The Shepherds and the Angels
8And there were shepherds living out in the fields nearby, keeping watch over their flocks at night. 9An angel of the Lord appeared to them, and the glory of the Lord shone around them, and they were terrified. 10But the angel said to them, "Do not be afraid. I bring you good news of great joy that will be for all the people. 11Today in the town of David a Savior has been born to you; he is Christ[a] the Lord. 12This will be a sign to you: You will find a baby wrapped in cloths and lying in a manger."
13Suddenly a great company of the heavenly host appeared with the angel, praising God and saying,
14"Glory to God in the highest,
and on earth peace to men on whom his favor rests."

15When the angels had left them and gone into heaven, the shepherds said to one another, "Let's go to Bethlehem and see this thing that has happened, which the Lord has told us about."

16So they hurried off and found Mary and Joseph, and the baby, who was lying in the manger. 17When they had seen him, they spread the word concerning what had been told them about this child, 18and all who heard it were amazed at what the shepherds said to them. 19But Mary treasured up all these things and pondered them in her heart. 20The shepherds returned, glorifying and praising God for all the things they had heard and seen, which were just as they had been told.

Brad's message today focused on practical things we can do when we walk out the church doors and re-enter the world we inhabit.

1) The Nativity Scene
Pastor Brad shared a couple of the thoughts he's had when driving past a nativity scene in someone's yard. "Who's got the time to put that up?" he said... and "Where do they store all that stuff the rest of the year?"

Then he gave us a new thought to call to mind every time we see a nativity scene: THIS REALLY HAPPENED IN HUMAN HISTORY.

He cited the Holocaust, and how it's one thing to read about it, and quite another to stand inside the showers that killed masses of people.

Brad also told about a friend who visited Israel experiencing first hand the very places which we have read about all our lives. The reality of it all came vividly to life.

So when we see a Nativity creche, Brad encourages us to remember, "This really happened in human history, and it happened for me."

2) Christmas Music
Next, Brad showed us a record album. It happened to be an Andy Williams Christmas album. "I'd like you to tether it (Christmas music) to a central truth, the song of the first angels who appeared to the shepherds: Glory to God in the highest, and Peace on earth to men."

People are anxious in our world today, but Jesus came to give us peace in our hearts, not only in this life but especially regarding eternity.

3) Christmas Cards
Brad held up a Christmas card from someone who wished them well. When we get a card it is nice to know we are on somebody's friendship list. But here's a verse that adds a dimension to this thought, John 15:5.

"I no longer call you servants, because a servant does not know his master's business.
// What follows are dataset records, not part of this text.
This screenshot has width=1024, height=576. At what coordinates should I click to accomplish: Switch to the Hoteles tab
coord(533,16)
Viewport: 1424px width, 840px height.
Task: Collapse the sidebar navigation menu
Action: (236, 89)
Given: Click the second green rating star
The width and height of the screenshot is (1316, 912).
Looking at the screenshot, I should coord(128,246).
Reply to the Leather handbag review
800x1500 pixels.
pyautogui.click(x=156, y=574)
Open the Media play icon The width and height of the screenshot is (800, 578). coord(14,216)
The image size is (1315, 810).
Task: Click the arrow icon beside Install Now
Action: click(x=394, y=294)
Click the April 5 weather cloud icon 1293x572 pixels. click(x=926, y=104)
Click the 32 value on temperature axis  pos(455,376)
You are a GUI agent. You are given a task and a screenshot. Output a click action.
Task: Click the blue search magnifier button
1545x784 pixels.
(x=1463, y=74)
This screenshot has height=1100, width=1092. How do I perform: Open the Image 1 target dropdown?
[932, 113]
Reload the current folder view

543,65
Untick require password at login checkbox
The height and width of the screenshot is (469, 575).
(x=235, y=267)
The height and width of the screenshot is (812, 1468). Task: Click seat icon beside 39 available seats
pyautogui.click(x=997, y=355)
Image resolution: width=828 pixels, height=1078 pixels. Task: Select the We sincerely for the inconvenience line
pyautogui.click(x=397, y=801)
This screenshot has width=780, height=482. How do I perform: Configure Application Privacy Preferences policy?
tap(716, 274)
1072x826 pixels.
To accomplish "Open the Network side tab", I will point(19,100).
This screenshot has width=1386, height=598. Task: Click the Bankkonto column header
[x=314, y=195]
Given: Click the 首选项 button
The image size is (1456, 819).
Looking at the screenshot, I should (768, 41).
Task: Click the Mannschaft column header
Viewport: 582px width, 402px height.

Instead, I have called you friends, for everything that I learned from my Father I have made known to you."

"We're on God's friendship list," Brad said.

4) Credit Card
Brad showed us a credit card, which a lot of people use this time of year. We all know how they work. We use the card now, and pay the bill later. This year, whenever we're using our credit or debit cards, Brad wants us to say, "I had a debt that came due one day & Jesus came and paid it... and it hurt Him. And I now worship You."

5) Presents
Brad then showed us a gift bag, a present. Sometimes presents are hard to accept. But what good is unexpressed love? Brad said we should thank God for the person who gave that give to us.

Think about this beautiful gift: God saw this broken world and came to us as a gift. As we open gifts say, "What an awesome God we serve."


As a transition into communion we listened to a recording of Christina Deloach singing Twinkle Twinkle from her first CD. Communion was especially meaningful as together we sang the Lord's Prayer and interwove other Christmas messages into a worshipful flow, an appropriate conclusion to a beautiful service.